Equifax, one of three of the world’s largest credit reporting agencies, has now admitted to have been hit by a second cyberattack by the same hackers from before, as reported by Bloomberg, only this time, it happened five months earlier than the previously reported one.
Urgent though the occurrence of a cyberattack may be, it still begs the question, why are Equifax consumers learning about this incident six months later? Especially when the total number of people affected, approximately 143 million according to Equifax, is near to half the population of the U.S.
For those unfamiliar with what Equifax does, they collect vital information on 820 million people worldwide. For example, if one were to need a background check done for a new job or a new home, the person or business requesting that information would then rely on a company like Equifax to obtain that sensitive information. The information that was stolen in late July, according to Bloomberg and Equifax, ranged from things like Social Security numbers, birth dates, driver’s license numbers, addresses, and even credit card numbers. In the wrong hands, this information is more than enough to put any of the reported 143 million people at risk for identity theft.
In response as to why there was a delay in reporting the security breach to its consumers, Equifax replied saying, “As soon as Equifax discovered the unauthorized access, Equifax acted immediately to stop the intrusion. The company promptly engaged a leading, independent cybersecurity firm which has been conducting a comprehensive forensic review to determine the scope of the intrusion, including the specific data impacted. Because this incident involves a substantial amount of personal identifying information, the investigation has been complex and time-consuming. As soon as we had enough information to begin notification, we took appropriate steps to do so.”

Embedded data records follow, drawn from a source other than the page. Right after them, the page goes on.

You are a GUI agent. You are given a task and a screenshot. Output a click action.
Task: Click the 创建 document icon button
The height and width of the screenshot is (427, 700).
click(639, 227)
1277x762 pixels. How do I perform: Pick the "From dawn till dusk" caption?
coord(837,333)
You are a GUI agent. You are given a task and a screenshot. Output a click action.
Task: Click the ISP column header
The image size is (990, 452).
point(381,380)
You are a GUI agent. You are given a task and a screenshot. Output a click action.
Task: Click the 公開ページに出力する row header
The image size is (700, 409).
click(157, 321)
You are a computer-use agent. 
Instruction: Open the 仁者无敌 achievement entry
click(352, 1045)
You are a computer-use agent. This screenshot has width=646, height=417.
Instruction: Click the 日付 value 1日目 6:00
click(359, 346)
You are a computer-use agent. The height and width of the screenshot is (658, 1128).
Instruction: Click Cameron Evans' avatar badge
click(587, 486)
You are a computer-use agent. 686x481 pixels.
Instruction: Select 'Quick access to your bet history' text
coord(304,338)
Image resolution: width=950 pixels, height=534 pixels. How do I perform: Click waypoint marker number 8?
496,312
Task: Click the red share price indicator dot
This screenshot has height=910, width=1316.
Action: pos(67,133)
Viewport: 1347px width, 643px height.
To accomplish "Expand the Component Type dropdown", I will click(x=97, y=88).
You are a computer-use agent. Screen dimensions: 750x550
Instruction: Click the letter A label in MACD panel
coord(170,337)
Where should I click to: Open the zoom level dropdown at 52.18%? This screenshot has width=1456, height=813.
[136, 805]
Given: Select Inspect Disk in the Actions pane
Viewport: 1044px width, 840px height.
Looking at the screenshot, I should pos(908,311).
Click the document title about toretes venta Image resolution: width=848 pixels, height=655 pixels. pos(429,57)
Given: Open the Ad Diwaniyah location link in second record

When the first incident was reported, many of those wishing to protect their information were prompted on the Equifax security breach website to sign up for a free year of credit monitoring service. As reported by The Washington Post, word spread around social media after a problematic buried clause was discovered in the terms for enrollment. “AGREEMENT TO RESOLVE ALL DISPUTES BY BINDING INDIVIDUAL ARBITRATION. PLEASE READ THIS ENTIRE SECTION CAREFULLY BECAUSE IT AFFECTS YOUR LEGAL RIGHTS BY REQUIRING ARBITRATION OF DISPUTES (EXCEPT AS SET FORTH BELOW) AND A WAIVER OF THE ABILITY TO BRING OR PARTICIPATE IN A CLASS ACTION, CLASS ARBITRATION, OR OTHER REPRESENTATIVE ACTION. ARBITRATION PROVIDES A QUICK AND COST EFFECTIVE MECHANISM FOR RESOLVING DISPUTES, BUT YOU SHOULD BE AWARE THAT IT ALSO LIMITS YOUR RIGHTS TO DISCOVERY AND APPEAL.”
The Hill reported the day after the first breach was announced that Equifax changed the wording on their terms of service so that consumers wanting to use their credit monitoring service would not also be waiving their right to file a class action lawsuit. This change happened amid pressure from both the public and government, with New York Attorney General Eric Schneiderman (D) tweeting earlier that same day, “This language is unacceptable and unenforceable. My staff has already contacted @Equifax to demand that they remove it.”
Besides already being criticized for this hidden language, Equifax’s offer of free credit monitoring service was ultimately insufficient when considering the information would only be protected for a year despite it being vulnerable to attacks for a lifetime.
Also reported by Bloomberg was that $1.8 million in shares were sold by three senior Equifax executives, only days after the incident was detected. The three executives, according to a statement by Equifax, were not yet made aware at the time.
Equifax stock has dropped 34 percent since the announcement of the breach, according to CNN.